Try the top rung as a check: raising from m=\tfrac32 gives
\sqrt{\tfrac{15}{4}-\tfrac32\cdot\tfrac52}=\sqrt{0}=0 — the ladder is
capped, as it must be.
Example 3 — count the states. A d-electron has orbital
l=2. The allowed m are
-2,-1,0,1,2, which is 2l+1 = 5 states — the five
d-orbitals of chemistry. Its total magnitude is
|\vec{L}|=\hbar\sqrt{2\cdot 3}=\hbar\sqrt6\approx 2.449\,\hbar, larger than the
maximum projection 2\hbar — the vector stays tilted, never flat along
z.
The algebra offers l=\tfrac12,\tfrac32,\dots as a formal possibility, but
does nature use them? Emphatically yes — that is exactly what spin is. An electron
genuinely carries s=\tfrac12, with just two rungs
m_s=\pm\tfrac12, and the Stern–Gerlach experiment splits a beam into
precisely those two. What half-integer spin is not is a tiny ball physically spinning: try to
account for an electron's angular momentum with a rotating charged sphere of the electron's size and
the surface would have to move faster than light. Spin is an intrinsic angular
momentum with no spatial rotation behind it — an internal property as fundamental as charge or mass.

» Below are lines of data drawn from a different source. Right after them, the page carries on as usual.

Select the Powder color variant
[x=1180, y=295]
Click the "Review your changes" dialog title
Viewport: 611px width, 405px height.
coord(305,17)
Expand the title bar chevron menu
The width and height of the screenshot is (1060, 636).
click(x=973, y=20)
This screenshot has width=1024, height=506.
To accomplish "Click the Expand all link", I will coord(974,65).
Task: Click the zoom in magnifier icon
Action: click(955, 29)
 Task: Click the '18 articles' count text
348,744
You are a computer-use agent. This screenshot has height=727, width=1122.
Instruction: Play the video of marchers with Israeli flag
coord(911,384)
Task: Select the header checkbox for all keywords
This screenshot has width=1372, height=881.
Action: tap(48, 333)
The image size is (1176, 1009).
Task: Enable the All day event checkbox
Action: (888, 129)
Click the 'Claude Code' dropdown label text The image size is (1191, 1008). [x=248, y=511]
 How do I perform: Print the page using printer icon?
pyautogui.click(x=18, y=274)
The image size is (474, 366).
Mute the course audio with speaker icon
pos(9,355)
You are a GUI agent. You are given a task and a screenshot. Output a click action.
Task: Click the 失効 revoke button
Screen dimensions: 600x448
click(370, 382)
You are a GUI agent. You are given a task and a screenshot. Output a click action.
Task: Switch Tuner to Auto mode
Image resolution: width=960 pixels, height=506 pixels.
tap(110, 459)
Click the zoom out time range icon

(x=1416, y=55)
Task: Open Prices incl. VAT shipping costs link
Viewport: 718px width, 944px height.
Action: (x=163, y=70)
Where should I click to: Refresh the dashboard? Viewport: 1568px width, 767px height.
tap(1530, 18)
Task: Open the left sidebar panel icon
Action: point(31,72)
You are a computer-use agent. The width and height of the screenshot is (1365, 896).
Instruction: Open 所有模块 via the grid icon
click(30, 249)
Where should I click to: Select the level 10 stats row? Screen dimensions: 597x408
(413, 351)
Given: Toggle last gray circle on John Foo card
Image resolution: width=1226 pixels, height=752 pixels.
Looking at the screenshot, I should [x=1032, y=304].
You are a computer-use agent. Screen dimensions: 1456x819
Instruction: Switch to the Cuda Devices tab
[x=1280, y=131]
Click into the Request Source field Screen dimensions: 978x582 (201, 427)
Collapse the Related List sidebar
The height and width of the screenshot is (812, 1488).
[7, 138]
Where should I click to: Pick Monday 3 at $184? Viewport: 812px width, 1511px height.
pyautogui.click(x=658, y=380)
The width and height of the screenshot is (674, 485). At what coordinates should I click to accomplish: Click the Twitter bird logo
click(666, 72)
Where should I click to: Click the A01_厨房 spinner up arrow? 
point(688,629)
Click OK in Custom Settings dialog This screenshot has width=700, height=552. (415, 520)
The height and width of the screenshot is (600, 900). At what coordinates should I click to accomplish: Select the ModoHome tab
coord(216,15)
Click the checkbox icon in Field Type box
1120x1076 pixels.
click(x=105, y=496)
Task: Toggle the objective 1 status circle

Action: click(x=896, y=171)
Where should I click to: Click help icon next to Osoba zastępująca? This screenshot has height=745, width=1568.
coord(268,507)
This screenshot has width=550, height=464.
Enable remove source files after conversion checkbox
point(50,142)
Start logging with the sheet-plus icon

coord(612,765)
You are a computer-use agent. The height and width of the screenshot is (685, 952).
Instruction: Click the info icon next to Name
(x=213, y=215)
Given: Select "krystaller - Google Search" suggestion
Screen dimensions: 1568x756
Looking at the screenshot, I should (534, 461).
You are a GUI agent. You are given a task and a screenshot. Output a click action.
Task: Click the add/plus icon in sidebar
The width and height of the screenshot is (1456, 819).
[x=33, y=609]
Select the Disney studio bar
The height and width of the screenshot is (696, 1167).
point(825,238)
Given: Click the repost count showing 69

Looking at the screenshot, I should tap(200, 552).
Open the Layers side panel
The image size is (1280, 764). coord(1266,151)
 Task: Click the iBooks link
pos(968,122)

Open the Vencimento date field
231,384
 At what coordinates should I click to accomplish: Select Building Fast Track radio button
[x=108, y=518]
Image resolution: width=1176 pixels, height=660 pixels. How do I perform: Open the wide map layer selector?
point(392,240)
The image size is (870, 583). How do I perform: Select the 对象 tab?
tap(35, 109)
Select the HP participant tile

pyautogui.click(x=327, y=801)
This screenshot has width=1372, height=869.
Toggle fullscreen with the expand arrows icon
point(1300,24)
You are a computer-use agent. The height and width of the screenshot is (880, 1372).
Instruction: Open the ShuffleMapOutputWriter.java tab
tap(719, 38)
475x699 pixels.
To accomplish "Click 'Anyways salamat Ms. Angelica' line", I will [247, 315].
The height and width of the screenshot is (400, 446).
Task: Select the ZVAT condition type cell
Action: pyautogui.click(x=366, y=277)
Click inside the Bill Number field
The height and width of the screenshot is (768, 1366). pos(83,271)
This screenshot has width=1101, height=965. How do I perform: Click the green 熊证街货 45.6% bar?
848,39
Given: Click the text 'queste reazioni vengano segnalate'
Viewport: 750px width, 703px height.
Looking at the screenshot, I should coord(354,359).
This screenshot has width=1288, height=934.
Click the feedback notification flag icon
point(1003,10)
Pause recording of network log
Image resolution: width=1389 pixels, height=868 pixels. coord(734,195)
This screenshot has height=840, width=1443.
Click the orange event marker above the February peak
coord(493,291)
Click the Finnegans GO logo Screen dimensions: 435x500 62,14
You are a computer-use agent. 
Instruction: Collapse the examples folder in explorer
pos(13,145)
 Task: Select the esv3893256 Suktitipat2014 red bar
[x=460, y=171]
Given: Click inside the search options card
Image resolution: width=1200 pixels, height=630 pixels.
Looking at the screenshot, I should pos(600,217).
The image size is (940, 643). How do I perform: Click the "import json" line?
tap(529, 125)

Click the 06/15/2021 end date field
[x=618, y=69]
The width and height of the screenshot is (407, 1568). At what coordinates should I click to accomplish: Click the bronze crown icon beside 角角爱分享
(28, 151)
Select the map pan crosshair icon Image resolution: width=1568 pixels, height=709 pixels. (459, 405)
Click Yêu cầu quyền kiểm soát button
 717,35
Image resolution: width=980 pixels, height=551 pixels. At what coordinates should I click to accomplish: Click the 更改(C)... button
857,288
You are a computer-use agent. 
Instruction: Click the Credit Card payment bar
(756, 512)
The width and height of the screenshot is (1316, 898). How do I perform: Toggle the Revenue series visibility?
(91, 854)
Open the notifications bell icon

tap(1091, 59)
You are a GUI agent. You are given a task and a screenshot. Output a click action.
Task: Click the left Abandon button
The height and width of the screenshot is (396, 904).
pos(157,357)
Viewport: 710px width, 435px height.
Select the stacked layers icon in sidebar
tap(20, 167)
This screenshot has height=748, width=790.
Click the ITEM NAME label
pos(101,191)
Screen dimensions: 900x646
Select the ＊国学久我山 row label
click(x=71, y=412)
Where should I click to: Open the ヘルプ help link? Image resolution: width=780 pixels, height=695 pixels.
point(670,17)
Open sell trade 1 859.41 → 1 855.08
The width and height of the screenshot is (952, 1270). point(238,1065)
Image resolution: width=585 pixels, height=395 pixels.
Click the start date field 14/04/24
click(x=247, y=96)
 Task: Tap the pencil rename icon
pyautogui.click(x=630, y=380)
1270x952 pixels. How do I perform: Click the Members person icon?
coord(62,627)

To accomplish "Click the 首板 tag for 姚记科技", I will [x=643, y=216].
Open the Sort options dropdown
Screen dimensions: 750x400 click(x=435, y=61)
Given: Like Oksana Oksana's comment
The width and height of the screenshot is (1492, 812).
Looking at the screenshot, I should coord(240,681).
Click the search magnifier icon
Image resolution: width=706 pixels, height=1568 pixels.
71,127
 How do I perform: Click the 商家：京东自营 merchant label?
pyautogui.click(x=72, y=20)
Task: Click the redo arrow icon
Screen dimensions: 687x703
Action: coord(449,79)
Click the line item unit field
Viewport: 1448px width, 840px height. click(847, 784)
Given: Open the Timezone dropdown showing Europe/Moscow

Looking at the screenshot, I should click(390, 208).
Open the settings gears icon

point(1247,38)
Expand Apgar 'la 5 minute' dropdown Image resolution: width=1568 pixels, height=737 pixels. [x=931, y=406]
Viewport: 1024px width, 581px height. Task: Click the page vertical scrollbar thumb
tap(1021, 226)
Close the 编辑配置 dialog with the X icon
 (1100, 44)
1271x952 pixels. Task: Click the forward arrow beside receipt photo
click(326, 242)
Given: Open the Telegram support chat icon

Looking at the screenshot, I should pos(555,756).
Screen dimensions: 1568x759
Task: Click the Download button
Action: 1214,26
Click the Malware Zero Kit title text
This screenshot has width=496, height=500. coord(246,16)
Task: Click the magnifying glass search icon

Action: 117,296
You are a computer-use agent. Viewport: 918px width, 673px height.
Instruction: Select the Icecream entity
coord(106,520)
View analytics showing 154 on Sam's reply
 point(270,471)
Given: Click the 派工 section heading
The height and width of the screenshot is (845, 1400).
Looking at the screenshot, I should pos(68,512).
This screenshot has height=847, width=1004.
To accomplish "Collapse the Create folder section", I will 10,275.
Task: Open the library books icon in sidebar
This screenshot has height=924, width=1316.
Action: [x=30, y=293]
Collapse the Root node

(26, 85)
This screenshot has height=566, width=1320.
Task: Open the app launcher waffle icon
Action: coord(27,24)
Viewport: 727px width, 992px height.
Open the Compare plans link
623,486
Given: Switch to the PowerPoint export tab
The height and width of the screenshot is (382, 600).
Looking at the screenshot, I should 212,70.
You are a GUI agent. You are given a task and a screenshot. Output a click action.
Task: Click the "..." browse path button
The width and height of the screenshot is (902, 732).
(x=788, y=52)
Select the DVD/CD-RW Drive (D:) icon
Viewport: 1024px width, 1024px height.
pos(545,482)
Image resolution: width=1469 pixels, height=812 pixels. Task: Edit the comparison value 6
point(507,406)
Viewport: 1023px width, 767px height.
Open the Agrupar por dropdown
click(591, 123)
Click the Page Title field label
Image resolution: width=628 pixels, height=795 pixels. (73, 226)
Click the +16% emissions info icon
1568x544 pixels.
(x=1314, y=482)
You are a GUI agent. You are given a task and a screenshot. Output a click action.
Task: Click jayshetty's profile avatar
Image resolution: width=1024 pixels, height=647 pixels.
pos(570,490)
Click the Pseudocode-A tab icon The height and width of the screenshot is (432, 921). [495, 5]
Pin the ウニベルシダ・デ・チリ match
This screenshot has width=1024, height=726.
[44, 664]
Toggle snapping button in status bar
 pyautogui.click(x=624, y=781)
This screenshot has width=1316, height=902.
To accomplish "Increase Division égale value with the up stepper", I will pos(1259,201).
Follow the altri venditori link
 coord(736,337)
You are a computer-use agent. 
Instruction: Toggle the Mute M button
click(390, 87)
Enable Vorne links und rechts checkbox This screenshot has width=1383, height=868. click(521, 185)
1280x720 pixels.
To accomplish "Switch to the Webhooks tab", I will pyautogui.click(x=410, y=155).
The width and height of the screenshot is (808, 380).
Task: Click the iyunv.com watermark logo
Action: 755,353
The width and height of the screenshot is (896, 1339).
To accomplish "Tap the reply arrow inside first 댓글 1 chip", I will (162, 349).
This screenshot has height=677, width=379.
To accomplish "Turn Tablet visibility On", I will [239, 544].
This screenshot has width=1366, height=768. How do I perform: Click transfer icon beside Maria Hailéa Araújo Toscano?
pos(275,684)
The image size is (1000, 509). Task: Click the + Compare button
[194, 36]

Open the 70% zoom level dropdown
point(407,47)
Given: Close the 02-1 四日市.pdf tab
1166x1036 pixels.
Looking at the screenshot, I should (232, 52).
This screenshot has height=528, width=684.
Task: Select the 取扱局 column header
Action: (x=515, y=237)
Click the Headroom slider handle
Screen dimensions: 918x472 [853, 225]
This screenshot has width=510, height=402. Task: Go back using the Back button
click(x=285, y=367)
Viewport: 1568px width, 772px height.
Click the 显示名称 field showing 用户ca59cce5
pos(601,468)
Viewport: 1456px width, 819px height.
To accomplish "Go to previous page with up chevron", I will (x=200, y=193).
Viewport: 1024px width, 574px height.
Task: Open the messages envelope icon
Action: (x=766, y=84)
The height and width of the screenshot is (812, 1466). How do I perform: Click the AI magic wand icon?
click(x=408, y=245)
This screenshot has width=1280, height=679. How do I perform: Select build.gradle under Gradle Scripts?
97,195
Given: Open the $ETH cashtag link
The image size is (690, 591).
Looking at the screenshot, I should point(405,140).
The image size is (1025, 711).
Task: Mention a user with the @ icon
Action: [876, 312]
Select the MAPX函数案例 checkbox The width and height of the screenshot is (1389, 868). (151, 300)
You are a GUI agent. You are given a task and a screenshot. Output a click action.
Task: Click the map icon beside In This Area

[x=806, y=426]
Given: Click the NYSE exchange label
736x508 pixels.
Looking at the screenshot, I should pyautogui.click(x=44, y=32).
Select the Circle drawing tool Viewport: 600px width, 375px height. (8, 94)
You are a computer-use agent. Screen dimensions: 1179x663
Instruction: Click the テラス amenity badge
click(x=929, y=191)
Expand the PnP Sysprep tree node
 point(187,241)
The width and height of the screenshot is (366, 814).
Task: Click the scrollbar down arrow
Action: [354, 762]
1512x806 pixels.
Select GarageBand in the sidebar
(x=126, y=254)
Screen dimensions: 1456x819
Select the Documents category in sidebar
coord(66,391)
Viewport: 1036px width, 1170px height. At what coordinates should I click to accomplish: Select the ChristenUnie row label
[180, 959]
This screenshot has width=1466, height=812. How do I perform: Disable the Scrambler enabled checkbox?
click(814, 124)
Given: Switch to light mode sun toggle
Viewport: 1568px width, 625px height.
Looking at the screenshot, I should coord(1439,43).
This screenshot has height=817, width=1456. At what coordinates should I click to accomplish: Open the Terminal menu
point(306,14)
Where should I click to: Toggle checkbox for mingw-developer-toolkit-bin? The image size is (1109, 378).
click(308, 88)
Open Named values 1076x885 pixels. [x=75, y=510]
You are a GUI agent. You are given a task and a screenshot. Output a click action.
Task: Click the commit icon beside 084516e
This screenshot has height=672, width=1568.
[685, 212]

The tell-tale fingerprint of half-integer angular momentum is that a full
360^\circ rotation multiplies the state by
-1, not +1; you must turn a spin-\tfrac12
object twice around, 720^\circ, to bring it back to itself. That is
not a quirk of a particular particle — it is the algebra of these three commutators, made visible.
Trap one: an unbounded ladder. It is tempting to think that since
\hat{L}_+ raises m, you can keep raising forever.
You cannot. The bound m^2\le l(l+1) caps
m, and the raising coefficient
\hbar\sqrt{l(l+1)-m(m+1)} hits exactly zero at
m=l. Applying \hat{L}_+ to the top state does not
give a bigger state — it gives the zero vector. The ladder has a real top and a real
bottom, and the algebra enforces both.
Trap two: |\vec{L}| = \hbar l. The magnitude of the angular
momentum is |\vec{L}| = \hbar\sqrt{l(l+1)}, not
\hbar l. For l=1 that is
\hbar\sqrt2\approx1.414\hbar, strictly more than the largest projection
L_z=\hbar. The consequence is physical, not pedantic: since
\sqrt{l(l+1)}>l always, the vector can never point exactly
along z — doing so would need
L_x=L_y=0 with L_z=|\vec{L}|, but then you would
know all three components at once, violating
[\hat{L}_x,\hat{L}_y]=i\hbar\hat{L}_z. Quantum angular momentum is always
tilted, with an irreducible L_x^2+L_y^2 smeared around the cone.
Bonus trap: \hat{L}_\pm is an observable. It is not.
\hat{L}_+ = \hat{L}_x+i\hat{L}_y is not Hermitian
(\hat{L}_+^\dagger=\hat{L}_-\ne\hat{L}_+), so it corresponds to no
measurement and has no real eigenvalues. It is a bookkeeping tool that moves between physical states —
useful precisely because it is not an observable.